--- Records for processing Enclosed Below ---

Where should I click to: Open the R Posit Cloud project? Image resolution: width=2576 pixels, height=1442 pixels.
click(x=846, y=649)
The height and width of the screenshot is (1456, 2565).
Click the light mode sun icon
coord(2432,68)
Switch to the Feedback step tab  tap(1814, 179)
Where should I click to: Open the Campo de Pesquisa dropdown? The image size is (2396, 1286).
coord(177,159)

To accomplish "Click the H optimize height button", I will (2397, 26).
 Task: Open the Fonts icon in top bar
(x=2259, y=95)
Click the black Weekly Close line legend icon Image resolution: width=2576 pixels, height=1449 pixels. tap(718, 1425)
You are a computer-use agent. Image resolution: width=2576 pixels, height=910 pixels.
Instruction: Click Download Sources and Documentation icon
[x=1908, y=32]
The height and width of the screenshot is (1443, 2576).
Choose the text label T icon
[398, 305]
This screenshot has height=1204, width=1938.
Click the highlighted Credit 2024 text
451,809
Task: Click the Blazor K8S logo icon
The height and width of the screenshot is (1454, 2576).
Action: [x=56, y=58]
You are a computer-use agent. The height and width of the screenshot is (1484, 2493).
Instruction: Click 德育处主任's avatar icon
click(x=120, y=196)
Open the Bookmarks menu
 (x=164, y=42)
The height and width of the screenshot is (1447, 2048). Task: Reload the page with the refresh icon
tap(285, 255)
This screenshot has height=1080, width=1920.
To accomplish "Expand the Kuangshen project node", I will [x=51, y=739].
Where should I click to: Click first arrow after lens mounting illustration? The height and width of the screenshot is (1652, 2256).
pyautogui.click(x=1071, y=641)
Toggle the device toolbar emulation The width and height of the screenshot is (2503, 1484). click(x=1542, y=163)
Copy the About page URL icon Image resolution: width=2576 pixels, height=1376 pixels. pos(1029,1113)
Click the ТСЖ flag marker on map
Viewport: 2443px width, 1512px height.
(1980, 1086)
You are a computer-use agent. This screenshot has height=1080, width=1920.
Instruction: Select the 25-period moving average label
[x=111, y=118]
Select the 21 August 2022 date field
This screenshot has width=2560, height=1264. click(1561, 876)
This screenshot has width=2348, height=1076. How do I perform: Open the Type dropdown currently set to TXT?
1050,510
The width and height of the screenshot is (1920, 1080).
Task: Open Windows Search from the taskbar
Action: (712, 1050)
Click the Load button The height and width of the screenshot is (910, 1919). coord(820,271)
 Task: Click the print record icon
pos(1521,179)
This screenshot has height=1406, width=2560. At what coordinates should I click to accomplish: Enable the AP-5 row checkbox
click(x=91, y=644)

--- End of Enclosed Records for processing ---

Assignment:
An exact copy of the line containing "This screenshot has height=1406, width=2560." and all lines after it, through the last line of the entries, is the required answer.

Output of the task:
This screenshot has height=1406, width=2560. At what coordinates should I click to accomplish: Enable the AP-5 row checkbox
click(x=91, y=644)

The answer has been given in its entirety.